If you eat a balanced diet with enough calories and protein you will usually get plenty of vitamins and minerals. But it can be hard to eat a balanced diet when you’re being treated for cancer, especially if you have treatment side effects. If you do have side effects, your doctor or dietitian may suggest a daily multivitamin and mineral supplement. If your food intake has been limited for several weeks or months because of the effects of treatment, be sure to tell your doctor. You might need to be checked for vitamin or mineral deficiencies.
If you’re thinking of taking a supplement, be sure to discuss this with your doctor first. Some people with cancer take large amounts of vitamins, minerals, and other dietary supplements to try to boost their immune system or even destroy cancer cells. But some of these substances can be harmful, especially when taken in large doses. In fact, large doses of some vitamins and minerals may make chemotherapy and radiation therapy less effective.
If your doctor says it’s OK for you to take a vitamin during treatment, it may be best to choose a supplement with no more than 100% of the Daily Value (DV) of vitamins and minerals and one without iron (unless your doctor thinks you need iron).
Antioxidants include vitamins A, C, and E; selenium and zinc; and some enzymes that absorb and attach to free radicals (destructive molecules), preventing them from attacking normal cells.
If you want to take in more antioxidants, health experts recommend eating a variety of fruits and vegetables, which are good sources of antioxidants. Taking large doses of antioxidant supplements or vitamin-enhanced foods or liquids is usually not recommended while getting chemo or radiation therapy. Talk with your doctor to find out the best time to take antioxidant supplements.
Phytonutrients or phytochemicals are plant compounds like carotenoids, lycopene, resveratrol, and phytosterols that are thought to have health-protecting qualities. They’re found in plants such as fruits and vegetables, or things made from plants, like tofu or tea. Phytochemicals are best taken in by eating the foods that contain them rather than taking supplements or pills.

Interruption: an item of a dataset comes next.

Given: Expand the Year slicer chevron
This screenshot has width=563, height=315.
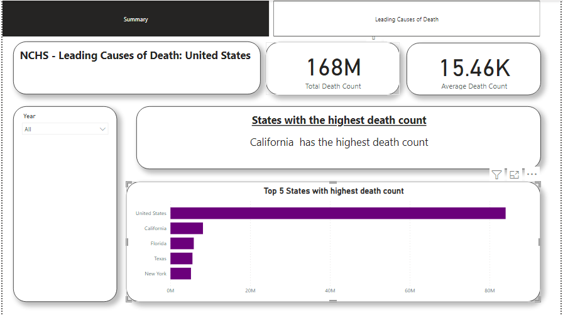Looking at the screenshot, I should coord(102,130).

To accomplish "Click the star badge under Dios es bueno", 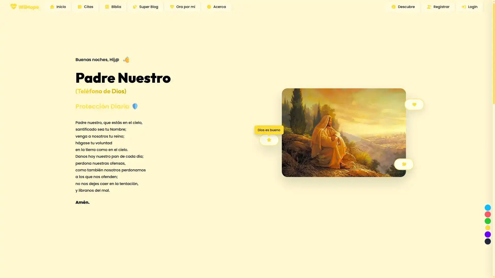I will tap(269, 140).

Herbs have been used to treat disease for hundreds of years, with mixed results. Today, herbs are found in many products, like pills, liquid extracts, teas, and ointments. Many of these products are harmless and safe to use, but others can cause harmful side effects. Some may even interfere with proven cancer treatments and recovery from surgery. If you’re interested in using products containing herbs, talk about it with your oncologist or nurse first.

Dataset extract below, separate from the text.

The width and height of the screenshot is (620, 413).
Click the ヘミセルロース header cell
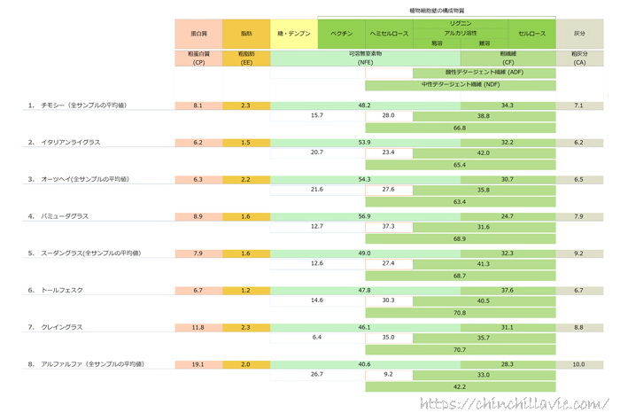click(x=389, y=33)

Many people believe that a pill or supplement they find in stores, is safe and it works. The Food and Drug Administration (FDA) has rules to help ensure that supplements contain what their labels claim they do, but the supplement’s safety and its effects on the body are not addressed by any FDA rules. The FDA does not make manufacturers of these products print possible side effects on their labels. And the FDA can’t pull a dietary supplement or herbal product from the market unless they have proof that the product is unsafe.
Tell your cancer care team about any over-the-counter products or supplements you are using or are thinking about using. Take the bottle(s) to your doctor to talk about the dose and be sure that the ingredients do not interfere with your health or cancer treatments.
A few safety tips to follow would be:
1) Ask your cancer care team for reliable information on dietary supplements.
2) Check the product labels for both the quantity and concentration of active ingredients in each product.
3) Stop taking the product and call your cancer care team right away if you have side effects, like wheezing, itching, numbness, or tingling in your limbs.